DATA EXCERPTS
====
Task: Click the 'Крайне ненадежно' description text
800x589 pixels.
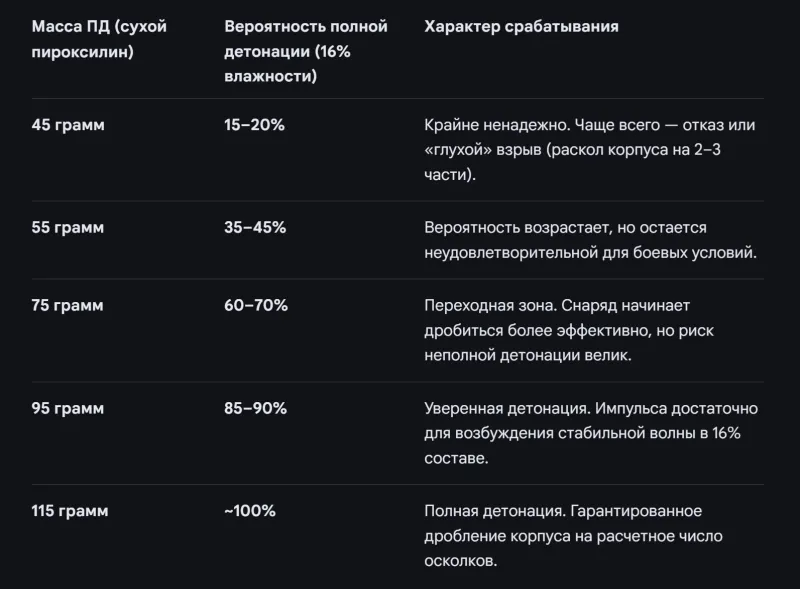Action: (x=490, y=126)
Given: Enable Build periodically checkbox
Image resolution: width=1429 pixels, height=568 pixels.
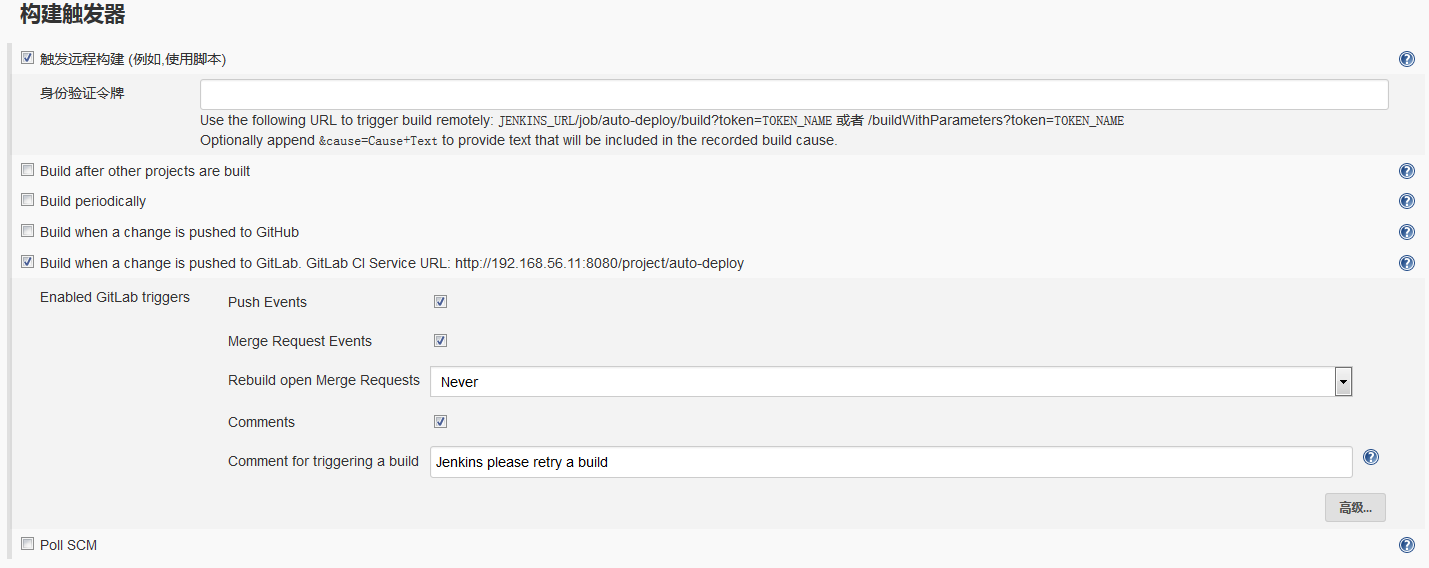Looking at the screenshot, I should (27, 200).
====
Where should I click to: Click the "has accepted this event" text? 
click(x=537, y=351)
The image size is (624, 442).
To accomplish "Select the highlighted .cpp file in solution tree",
====
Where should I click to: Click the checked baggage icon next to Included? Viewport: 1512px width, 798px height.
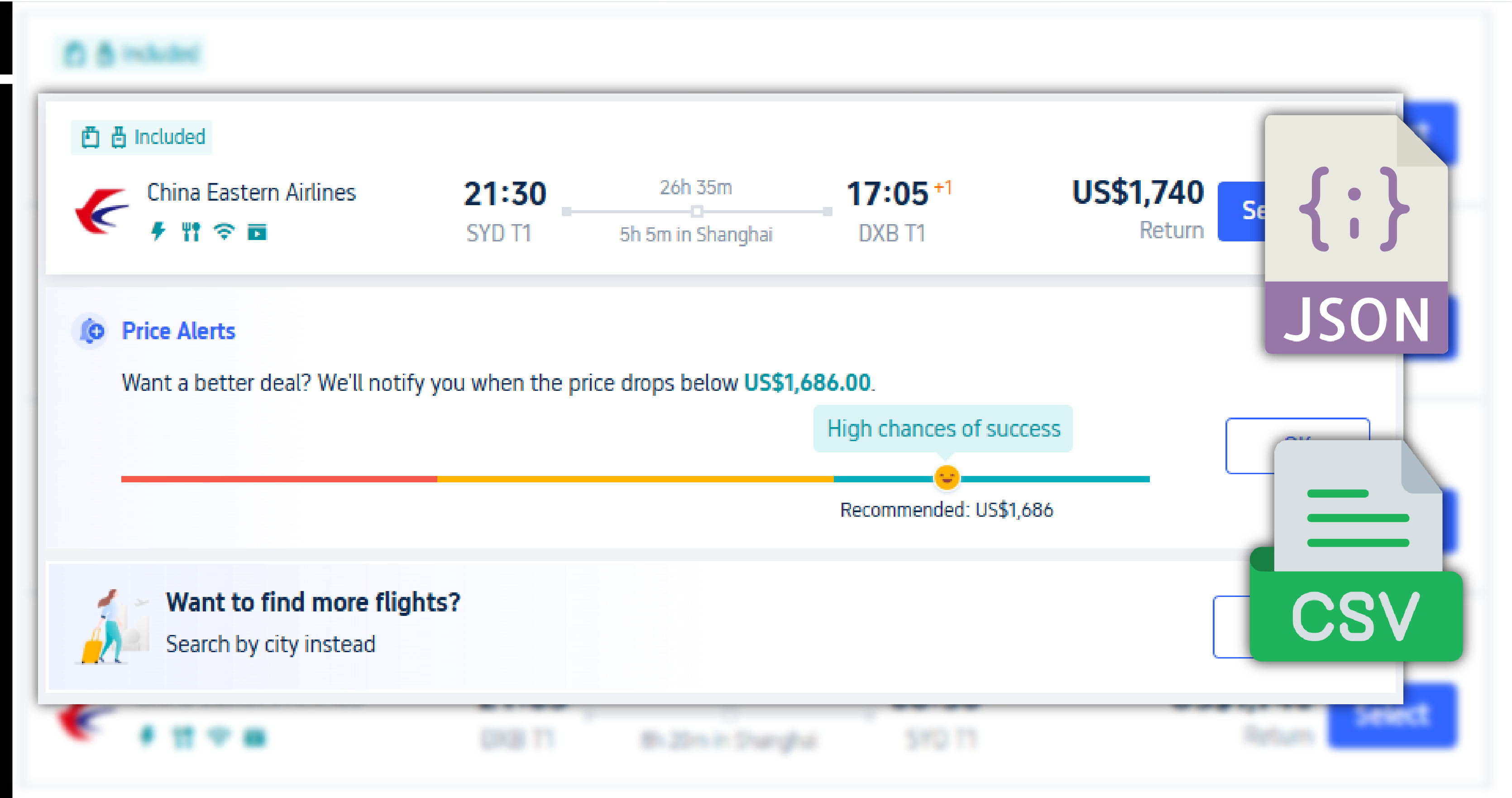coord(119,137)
====
EXERCISE REQUIREMENTS
Exactly the lines above from the one with "The image size is (624, 442)." to the one with "the highlighted .cpp", both included, are to be quoted; leave the rest out.

SOLUTION TO THIS PROBLEM
The image size is (624, 442).
To accomplish "Select the highlighted .cpp file in solution tree",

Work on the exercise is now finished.